• [Exercise directions]: Could you convert the lines into a JSON list of strings, one string per line and no blank lines, starting at the line that contains "Identify the location of show" and continuing through the last line?
# START OF Data
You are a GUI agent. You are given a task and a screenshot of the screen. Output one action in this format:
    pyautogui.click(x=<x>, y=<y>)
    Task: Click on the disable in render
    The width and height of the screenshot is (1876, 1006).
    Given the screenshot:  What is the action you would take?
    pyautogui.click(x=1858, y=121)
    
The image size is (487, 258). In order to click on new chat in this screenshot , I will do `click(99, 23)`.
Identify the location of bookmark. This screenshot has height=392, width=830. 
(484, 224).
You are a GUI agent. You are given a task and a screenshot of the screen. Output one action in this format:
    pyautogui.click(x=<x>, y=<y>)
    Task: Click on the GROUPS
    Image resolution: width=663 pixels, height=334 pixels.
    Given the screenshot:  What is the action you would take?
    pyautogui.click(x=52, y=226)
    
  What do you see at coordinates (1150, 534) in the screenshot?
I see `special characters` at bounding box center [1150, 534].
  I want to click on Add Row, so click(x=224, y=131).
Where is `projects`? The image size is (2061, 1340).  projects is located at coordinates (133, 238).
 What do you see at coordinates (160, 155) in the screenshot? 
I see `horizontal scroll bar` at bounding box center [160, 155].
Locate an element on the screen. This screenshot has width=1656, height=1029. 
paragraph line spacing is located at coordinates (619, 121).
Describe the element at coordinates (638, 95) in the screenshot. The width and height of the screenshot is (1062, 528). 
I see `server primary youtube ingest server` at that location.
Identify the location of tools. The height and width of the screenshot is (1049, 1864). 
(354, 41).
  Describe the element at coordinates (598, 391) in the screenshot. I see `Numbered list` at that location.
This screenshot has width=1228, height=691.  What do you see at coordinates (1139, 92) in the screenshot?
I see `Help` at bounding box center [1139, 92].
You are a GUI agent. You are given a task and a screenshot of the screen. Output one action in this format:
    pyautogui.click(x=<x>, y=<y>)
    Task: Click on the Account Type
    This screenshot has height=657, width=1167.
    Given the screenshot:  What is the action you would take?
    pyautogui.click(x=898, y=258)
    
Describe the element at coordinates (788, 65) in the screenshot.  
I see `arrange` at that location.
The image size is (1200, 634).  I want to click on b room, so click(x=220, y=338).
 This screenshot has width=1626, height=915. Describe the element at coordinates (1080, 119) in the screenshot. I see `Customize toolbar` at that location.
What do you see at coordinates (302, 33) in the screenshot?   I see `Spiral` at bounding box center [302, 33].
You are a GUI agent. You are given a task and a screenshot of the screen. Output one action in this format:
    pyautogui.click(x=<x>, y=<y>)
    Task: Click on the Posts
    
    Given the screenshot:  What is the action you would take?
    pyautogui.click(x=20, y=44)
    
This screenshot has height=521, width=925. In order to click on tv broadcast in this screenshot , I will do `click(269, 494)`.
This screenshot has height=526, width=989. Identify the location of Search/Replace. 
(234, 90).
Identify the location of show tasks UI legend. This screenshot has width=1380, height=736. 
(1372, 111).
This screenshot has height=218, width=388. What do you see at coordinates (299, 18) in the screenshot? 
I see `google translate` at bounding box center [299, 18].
# END OF Data
• [Full response]:
[
  "Identify the location of show tasks UI legend. This screenshot has width=1380, height=736. ",
  "(1372, 111).",
  "This screenshot has height=218, width=388. What do you see at coordinates (299, 18) in the screenshot? ",
  "I see `google translate` at bounding box center [299, 18]."
]